Valentina ha fatto la battuta scema, un'uscita di scena tipica di Mar... bloccare il pensiero. Fattibilissimo con un personaggio del calibro di Tania Ravelli a portata di mano. Lei mi studia, mi trova una preda deliziosa, una sfida degna di allietare le sue giornate. Sotto il suo sguardo da psicopatica, non mi sento più Alice, piccola per colpa di un morso di pane.

«Vita di merda» esclama Tania. Fruga nella tasca della minigonna e se ne esce con un pacchetto di Camel. Porta la sigaretta alla bocca e mi fa segno di accendergliela. Non ho nemmeno un fiammifero e allora Tania recupera un accendino dalla scrivania.

«L'incenso serviva per coprire la puzza di sigaretta» noto.

Lei non risponde. Una scia di fumo esce dalle labbra unite in una O. E questa sì che è davvero una O, altro che il fantomatico punto al centro della Terra. Quello se lo è inventato per manipolare suo zio.

«Hai messo su una bella scenetta» commento. Il coltello era di plastica. Non ha emesso nessun tintinnio metallico, quando è caduto a terra.

«Se ho fallito con te, almeno ho fatto divertire la tua amichetta» ride Tania. Con la coda dell'occhio scruta Valentina. «Vergine e pure stupida.»

Scosta lo sguardo, schifata e per nulla convinta. Pur essendo piccina quanto un folletto dei boschi, ritiene "Valentina il Titano" più insignificante di un granello di polvere. E ora guarda me.
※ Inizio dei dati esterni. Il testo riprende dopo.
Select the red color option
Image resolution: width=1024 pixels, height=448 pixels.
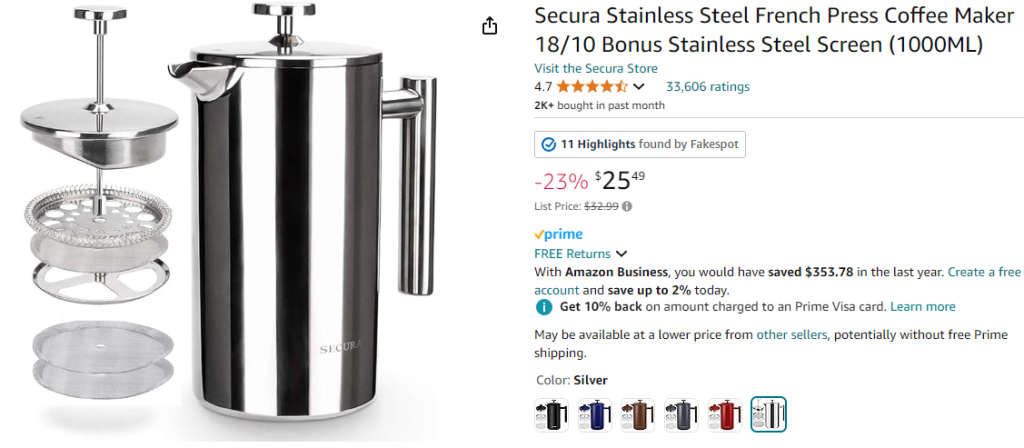(725, 414)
«E qui chi abbiamo?» mi chiede.

Ignora Valentina che boccheggia a pesce, "come ha fatto a capirlo?", "stupida?", "ma come?", "chi si crede di essere?". La ignoro anch'io e salto giù dalla scrivania, la fronteggio, determinata a vincere.

«Nina» mi presento.

Niente stretta di mano. Siamo due lottatrici che si preparano nel centro del ring, si studiano prima del fischio di inizio gara. La testa di Tania arriva all'attaccatura del mio naso, ma le sue unghiette sono affilate, le braccia toniche.

«Tania Zocca» si presenta. «E badate a non chiamarmi Ravelli come quel plebeo di mio zio, altrimenti vi brucio le orbite con un sigaro.»

Rompe la sfida di sguardi. Forse non dovremo lottare nel centro del ring, forse saremo alleate, faremo parte della stessa squadra. O forse Tania ha preso alla lettera il detto: "tieniti vicini gli amici e ancor più vicini i nemici".

«Di dove sei?» mi chiede. Valentina, prima un granello di polvere, è diventata per lei un fantasma.

«Viacampo.»

Tania è un'attrice, eccentrica ed esagerata nei gesti. Fa la faccia della Madonna Addolorata. E da lì capisco che la risposta non le è piaciuta. Ho sempre amato Viacampo, piccola, confortevole, magnetica. Perché Tania sembra disprezzarla tanto?

Mi consola con una pacca sulla spalla.

«Tranquilla» dice. «Conosco la cura.»

Se la cura mi renderà matta la metà di quanto è pazza lei, non voglio guarire.